__To do__
Every line of the records below from the line with "doremi (131, 340)" up to and including the line with "Молодые (375, 895)" must be reproduced exactly, and no line outside that range.

__Record excerpts__
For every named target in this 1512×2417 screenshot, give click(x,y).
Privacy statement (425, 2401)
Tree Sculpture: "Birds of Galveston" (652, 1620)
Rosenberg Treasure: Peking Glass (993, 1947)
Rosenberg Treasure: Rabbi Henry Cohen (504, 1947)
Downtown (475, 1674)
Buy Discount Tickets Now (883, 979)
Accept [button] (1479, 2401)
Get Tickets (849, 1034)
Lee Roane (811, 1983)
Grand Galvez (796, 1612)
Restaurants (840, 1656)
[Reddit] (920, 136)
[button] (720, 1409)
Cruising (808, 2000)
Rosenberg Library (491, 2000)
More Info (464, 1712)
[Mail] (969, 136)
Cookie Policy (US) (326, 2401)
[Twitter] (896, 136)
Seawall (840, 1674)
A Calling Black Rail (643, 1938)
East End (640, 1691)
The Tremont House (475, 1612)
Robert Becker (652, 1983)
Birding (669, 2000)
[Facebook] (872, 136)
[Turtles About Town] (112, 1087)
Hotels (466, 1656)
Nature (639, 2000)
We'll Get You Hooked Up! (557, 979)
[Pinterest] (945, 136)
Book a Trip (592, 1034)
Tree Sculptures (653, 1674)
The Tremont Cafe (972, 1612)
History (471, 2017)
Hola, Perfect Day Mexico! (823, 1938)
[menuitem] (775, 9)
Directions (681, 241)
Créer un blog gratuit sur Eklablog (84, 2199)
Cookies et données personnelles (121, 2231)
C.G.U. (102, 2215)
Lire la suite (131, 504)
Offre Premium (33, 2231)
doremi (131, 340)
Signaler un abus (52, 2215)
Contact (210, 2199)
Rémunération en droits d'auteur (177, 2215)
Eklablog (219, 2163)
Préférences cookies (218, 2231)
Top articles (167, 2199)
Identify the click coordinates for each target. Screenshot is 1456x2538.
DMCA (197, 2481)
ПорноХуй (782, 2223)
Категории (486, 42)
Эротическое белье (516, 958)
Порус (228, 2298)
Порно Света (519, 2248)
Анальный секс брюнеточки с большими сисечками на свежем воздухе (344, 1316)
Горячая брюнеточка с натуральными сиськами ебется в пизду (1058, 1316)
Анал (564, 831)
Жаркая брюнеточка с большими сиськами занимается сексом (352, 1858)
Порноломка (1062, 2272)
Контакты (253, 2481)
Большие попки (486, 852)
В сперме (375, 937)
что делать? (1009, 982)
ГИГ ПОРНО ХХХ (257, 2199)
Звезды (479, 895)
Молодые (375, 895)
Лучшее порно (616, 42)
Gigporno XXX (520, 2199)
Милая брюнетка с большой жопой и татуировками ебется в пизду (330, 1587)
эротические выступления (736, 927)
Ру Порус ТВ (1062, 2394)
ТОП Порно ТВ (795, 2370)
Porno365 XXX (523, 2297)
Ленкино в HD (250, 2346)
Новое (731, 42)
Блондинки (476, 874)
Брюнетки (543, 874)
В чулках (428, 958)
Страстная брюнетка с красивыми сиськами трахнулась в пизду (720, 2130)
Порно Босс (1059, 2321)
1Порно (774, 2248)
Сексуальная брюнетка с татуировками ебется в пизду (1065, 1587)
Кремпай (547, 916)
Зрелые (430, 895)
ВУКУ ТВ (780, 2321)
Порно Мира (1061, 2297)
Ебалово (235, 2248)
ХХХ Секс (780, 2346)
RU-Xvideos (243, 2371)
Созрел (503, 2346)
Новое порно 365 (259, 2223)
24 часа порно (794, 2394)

__Answer for this exercise__
doremi (131, 340)
Signaler un abus (52, 2215)
Contact (210, 2199)
Rémunération en droits d'auteur (177, 2215)
Eklablog (219, 2163)
Préférences cookies (218, 2231)
Top articles (167, 2199)
Identify the click coordinates for each target. Screenshot is 1456x2538.
DMCA (197, 2481)
ПорноХуй (782, 2223)
Категории (486, 42)
Эротическое белье (516, 958)
Порус (228, 2298)
Порно Света (519, 2248)
Анальный секс брюнеточки с большими сисечками на свежем воздухе (344, 1316)
Горячая брюнеточка с натуральными сиськами ебется в пизду (1058, 1316)
Анал (564, 831)
Жаркая брюнеточка с большими сиськами занимается сексом (352, 1858)
Порноломка (1062, 2272)
Контакты (253, 2481)
Большие попки (486, 852)
В сперме (375, 937)
что делать? (1009, 982)
ГИГ ПОРНО ХХХ (257, 2199)
Звезды (479, 895)
Молодые (375, 895)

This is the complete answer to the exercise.